Shifting from the abdomen to the eye, we have two posts that fall into the realm of ophthalmology. First head over to Medicine for the Outdoors where Dr. Auerbach discusses the proper management of an acute eye injury. Next, read about national vision advocacy programs in a post by J.C. Jones of Healthline Connects.
Remaining anatomically at the head we have 3 more contributions. 1st, click over to the recent Podcast at Shrink Rap where Roy sheds some light on the current Mental Health Insurance Parity Legislation before the US congress, and reviews three recent articles from the American Journal of Psychiatry on the purported link between SSRIs and suicide.
2nd, Dr. Rob of Musings of a Distractible Mind presents the ever applicable and difficult situation of counseling obese patients in the office.
And 3rd, Terry of Everyday Nurse discusses the quandary facing the anesthesia practitioner performing a bedside intubation, and the eager apprentice who wants to give it a try.
For those eager to succeed both in intubation and beyond click over to The 3 A's of Success for Physicians from Tony Chen of Hospital Impact who offers a few words of advice in his entry.
Closing out the clinical education section is an entry entitled Just Imagine from Susan Palwick of Rickety Contrivances of Doing Good that illuminates the under-discussed topic of patients' feelings and reminds practitioners to retain their imagination and ability to put themselves in someone else's shoes.
We now switch gears to highlight entries which inform the medical community about the current state of affairs in medical news, innovations and research.
Amy Tenderich of Diabetes Mine discusses the progress towards a more user-friendly insulin pump.
Also highlighting new technology, Alvaro of Sharp Brains offers an overview of recently published and ongoing studies in the field of cognitive training aka "Brain Fitness".
Dr.Joshua Schwimmer of Tech Medicine discusses the new hyponatremia drug Valprisol.
Berci Meskó of Scienceroll presents an interview with Dr. Kevin Pho of Kevin, MD who discusses medical blogging and the current state of health care.
David Williams of MedTripInfo broaches the progressive topic of international health care coverage and medical tourism.
Just in case you missed the NYTimes article regarding Medicares decision to no longer cover hospital errors, Rita Schwab of MSSPNexus offers a brief summary.
In a post entitled Toys R not 4 Us, Bob Vineyard of Insure Blog touches on the major health and liability concerns growing out of the most recent recalls.
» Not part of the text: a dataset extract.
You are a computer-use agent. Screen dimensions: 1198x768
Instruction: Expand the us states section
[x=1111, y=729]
The following posts provide practical advice to pass along to you patients and address some prevalent public health issues.
ERNursery portrays the devastating effects of methamphetamine abuse.
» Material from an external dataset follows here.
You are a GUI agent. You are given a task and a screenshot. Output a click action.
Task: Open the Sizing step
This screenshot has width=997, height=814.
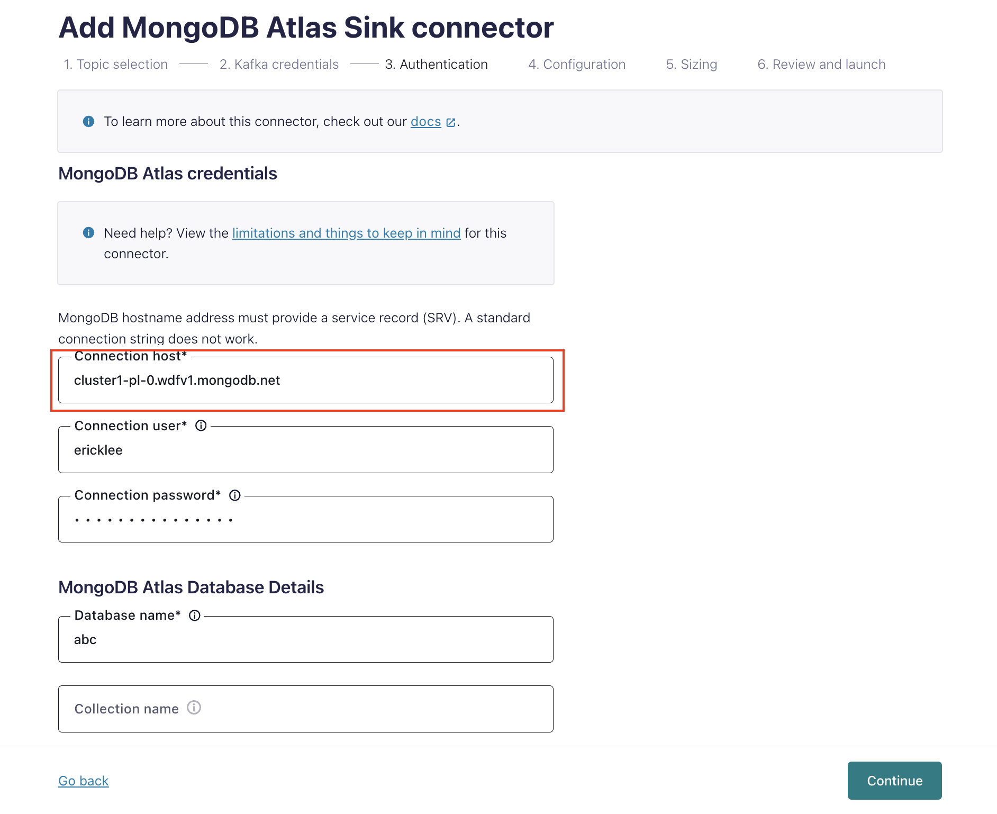coord(691,64)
For patients with back pain there are 2 submissions. The 1st from Jolie Bookspan of The Fitness Fixer addresses strategies to prevent back surgery, while the 2nd post from Dean Moyer of Rebuild Your Back entitled Medical School or Fraud Factory? An Inside Look at Chiropractic College indicates that maybe you should go to an a MD for your back pain?
Dr. Nancy Brown encourages Teen patients to head over to Teen Health 411 to add their input to help create a forum for pertinent topics.
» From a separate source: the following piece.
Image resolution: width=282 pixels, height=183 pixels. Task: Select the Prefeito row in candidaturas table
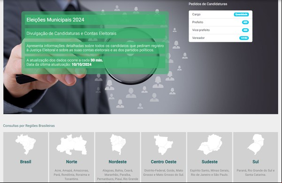pyautogui.click(x=221, y=23)
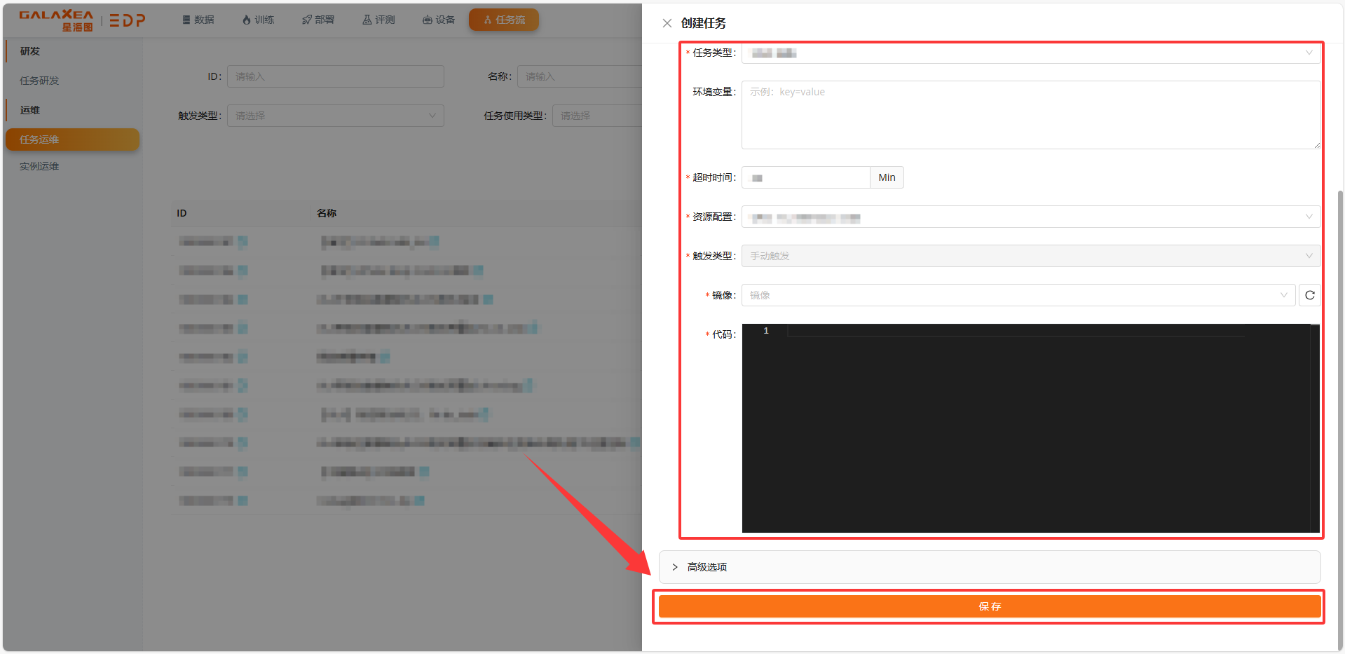The image size is (1345, 654).
Task: Expand the 高级选项 section
Action: click(708, 567)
Also for your teen patients heading off to college, here is a quick blurb from Tara Gidus of The Diet Dish on how to avoid the Freshman 15.
The final post of Grand Rounds 3.48 Back to School Edition from Dr. Bruce Campbell of Froedtert reflects upon commencement, which marks both an end and a beginning in an infinite jourey to acquiring knowledge.
This concludes volume 3, number 48. I hope you have found it to be an educational experience, and more importantly are enjoying the end of the summer (for those of you lucky enough to have some vacation time). Thank you to those who have submitted posts and to Nick Genes for maintaining Grand Rounds.